* Selected excerpt *
Filling in missing ranges in a set

Question

This is a question on filing missing ranges of data. Specifically, I have a result set where each row contains a StartDate and EndDate value. Let's say I have:

Start     End
1/15      1/20
1/12      3/15

I would need a query that produces are adds the following row to the data:

1/21      2/11

Most other related questions are about filling gaps from a know set (like a list of dates). I this case I'm just looking for the start/end of the missing data.

Answer 1

Assuming that you meant to write 1/21 instead of 2/21, here's a way to do it:

with dates as
(
    select '2016-01-15' as dtStart, '2016-01-20' as dtEnd union all
    select '2016-02-12', '2016-03-15' union all
    select '2016-03-21', '2016-04-11'
),

calcs as
(
    select 
        dateadd(day, 1, dtEnd) as rangeStart,
        (select dateadd(day, -1, min(dtStart))

* Given data *
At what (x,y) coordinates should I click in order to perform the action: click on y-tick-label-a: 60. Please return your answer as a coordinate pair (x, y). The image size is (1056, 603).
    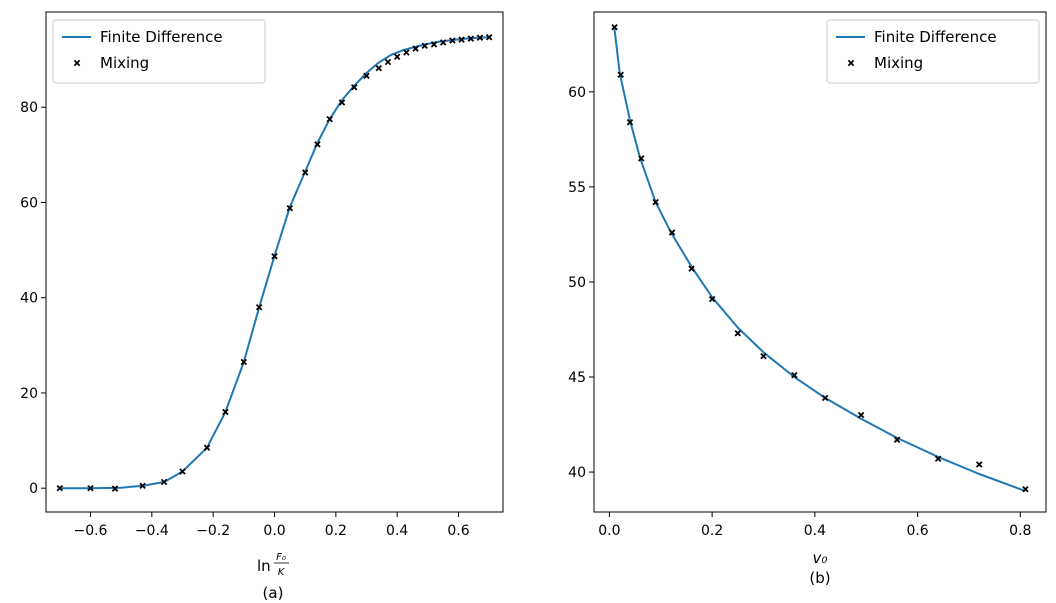
    Looking at the image, I should click on (29, 203).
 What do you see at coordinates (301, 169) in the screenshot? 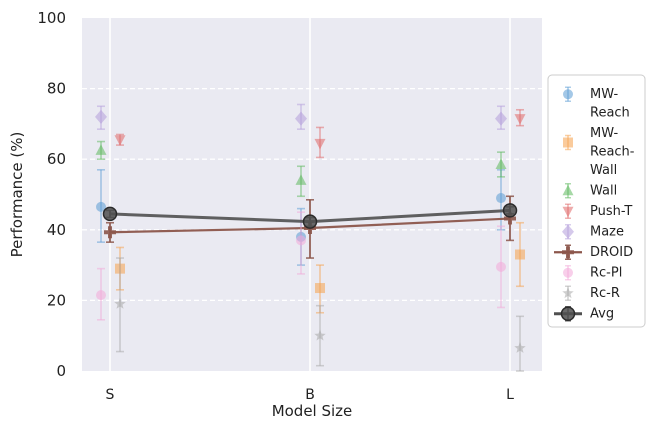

* Work task 1 *
In the thread on filling missing date ranges, what value does each row of the asker's result set contain?
* Work task 2 *
In the missing-ranges thread, take the part that opens with the words containing "This is a question" and closes with "the missing data.", and write it out again with "result set" swapped for "table".

* Expected answer 1 *
A StartDate and an EndDate value.

* Expected answer 2 *
This is a question on filing missing ranges of data. Specifically, I have a table where each row contains a StartDate and EndDate value. Let's say I have:

Start     End
1/15      1/20
1/12      3/15

I would need a query that produces are adds the following row to the data:

1/21      2/11

Most other related questions are about filling gaps from a know set (like a list of dates). I this case I'm just looking for the start/end of the missing data.